Madih mengatakan melaporkan soal sengketa sebidang lahan di Bekasi ke Polda Metro Jaya pada 2011. Lahan tersebut, kata dia, kini dikuasai oleh sebuah perusahaan.
Menurutnya, tanah milik orang tuanya itu dibeli dengan cara melawan hukum. Ia juga mengklaim ada beberapa akta jual beli (AJB) yang tidak sah karena tidak disertai cap jempol.
“2011 itu setelah pemeriksaan berkas-berkas, kita sangkal di situ ada surat pernyataan bahwa tempat yang ditempatin itu dibeli dari calo-calo. Terus ada akta-akta yang nggak (dicap) dijempol. Ini kan murni kekerasan, penyerobotan, kok bisa timbul akta?” kata Madih mempertanyakan, seperti dilansir dari 20detik, Sabtu (4/2).
Saat diminta mengusut, penyidik dari Polda Metro Jaya berinisial TG, yang saat ini sudah purnatugas, meminta ‘uang pelicin’. Kata Madih, TG meminta kepada dia uang Rp 100 juta serta sebidang tanah seluas 1.000 meter persegi.

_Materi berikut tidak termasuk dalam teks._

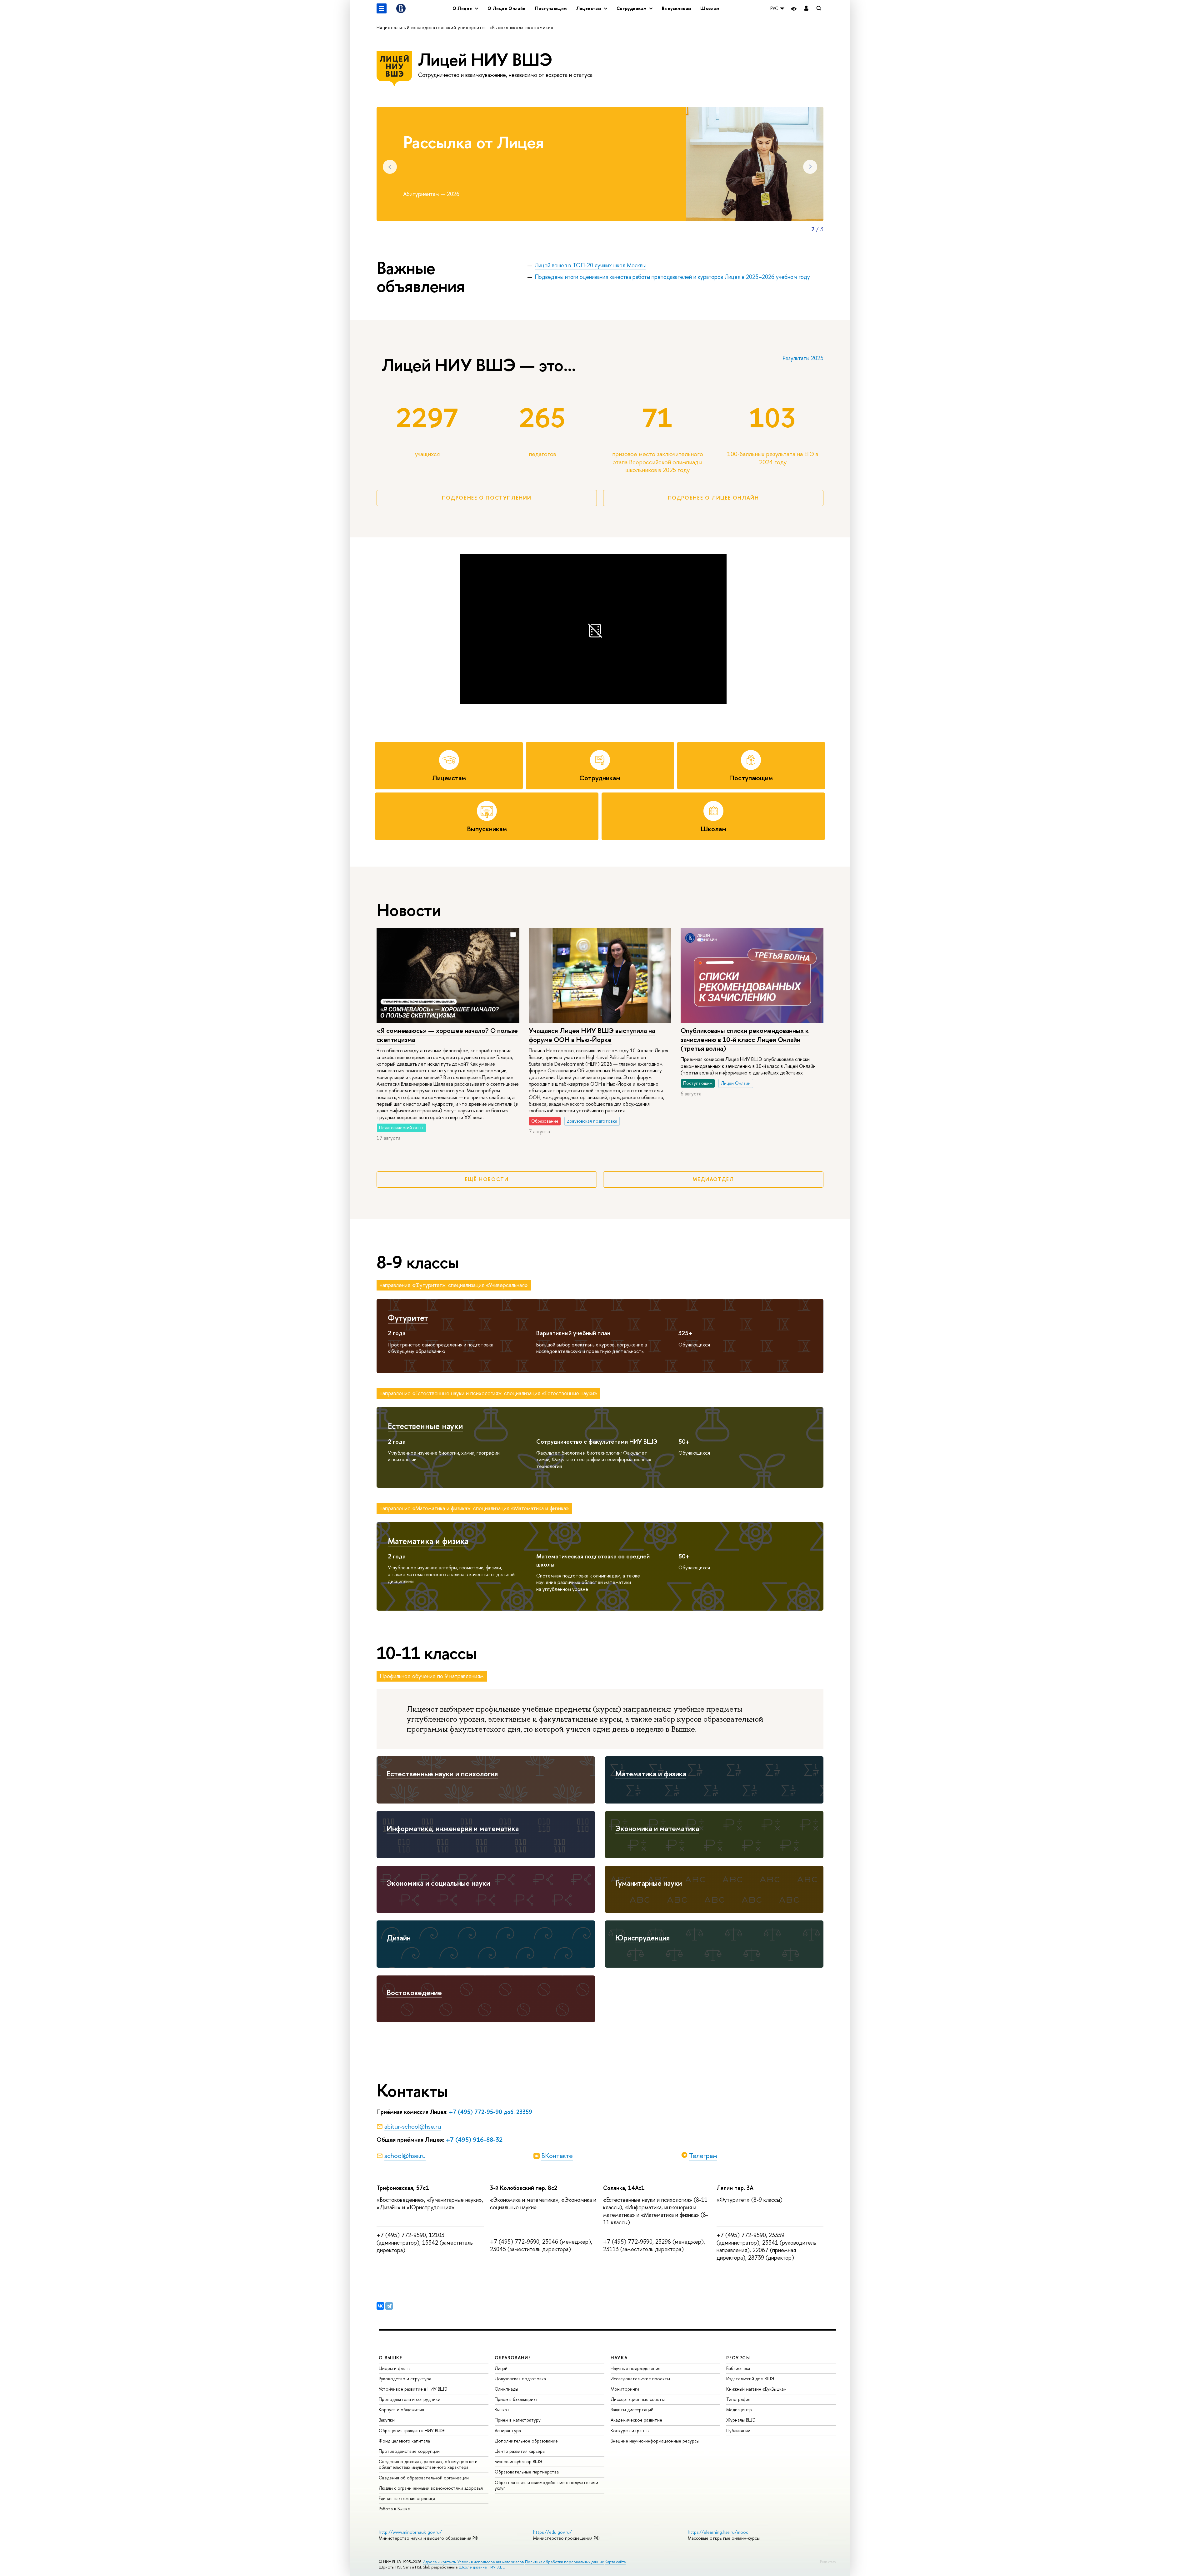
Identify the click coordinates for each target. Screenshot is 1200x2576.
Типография (738, 2399)
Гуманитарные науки (648, 1883)
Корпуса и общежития (401, 2409)
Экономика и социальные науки (438, 1883)
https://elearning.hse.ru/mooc (718, 2532)
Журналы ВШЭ (741, 2420)
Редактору (828, 2561)
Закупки (387, 2420)
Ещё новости (487, 1179)
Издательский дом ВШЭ (750, 2379)
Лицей (501, 2368)
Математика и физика (428, 1541)
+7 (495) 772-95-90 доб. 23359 (490, 2112)
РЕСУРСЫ (738, 2358)
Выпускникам (676, 8)
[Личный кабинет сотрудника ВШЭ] (806, 9)
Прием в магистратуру (518, 2420)
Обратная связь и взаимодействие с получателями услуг (546, 2485)
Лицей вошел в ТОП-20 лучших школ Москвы (590, 265)
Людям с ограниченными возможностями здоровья (431, 2488)
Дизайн (399, 1938)
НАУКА (619, 2358)
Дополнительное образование (526, 2441)
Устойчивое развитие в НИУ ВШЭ (413, 2389)
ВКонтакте (557, 2155)
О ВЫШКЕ (390, 2358)
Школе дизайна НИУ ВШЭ (482, 2567)
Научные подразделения (635, 2368)
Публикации (738, 2430)
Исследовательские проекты (640, 2379)
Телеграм (703, 2155)
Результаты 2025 (802, 358)
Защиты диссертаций (632, 2409)
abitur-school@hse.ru (412, 2126)
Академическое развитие (636, 2420)
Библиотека (738, 2368)
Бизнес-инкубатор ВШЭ (518, 2461)
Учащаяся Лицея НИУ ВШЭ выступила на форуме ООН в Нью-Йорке (592, 1035)
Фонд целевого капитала (404, 2441)
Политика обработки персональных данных (564, 2561)
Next (810, 167)
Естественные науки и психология (442, 1773)
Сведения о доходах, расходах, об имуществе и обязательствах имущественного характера (428, 2464)
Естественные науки (425, 1425)
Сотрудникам (599, 777)
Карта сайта (615, 2561)
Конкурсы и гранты (630, 2430)
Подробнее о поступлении (487, 497)
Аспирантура (508, 2430)
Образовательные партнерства (527, 2472)
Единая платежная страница (407, 2498)
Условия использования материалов (491, 2561)
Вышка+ (502, 2409)
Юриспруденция (642, 1938)
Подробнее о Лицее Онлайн (713, 497)
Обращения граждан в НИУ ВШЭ (412, 2430)
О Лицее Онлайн (507, 8)
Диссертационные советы (638, 2399)
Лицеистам (449, 777)
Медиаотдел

“Makanya ane bilang waktu itu kita diminta dana penyidikan dan hadiah, ya terlalu miris. (Permintaannya) Rp 100 juta sama (lahan) 1.000 meter,” ujarnya.
Padahal, lanjut dia, dalam hal ini dirinya merasa dirugikan dengan kasus sengketa tanah milik orang tuanya tersebut. Sebab, ada tindakan penyerobotan tanah yang dilakukan pihak lain. Kendati sudah diserobot, Madih mengaku masih harus membayar pajak tanah tersebut,” jelasnya.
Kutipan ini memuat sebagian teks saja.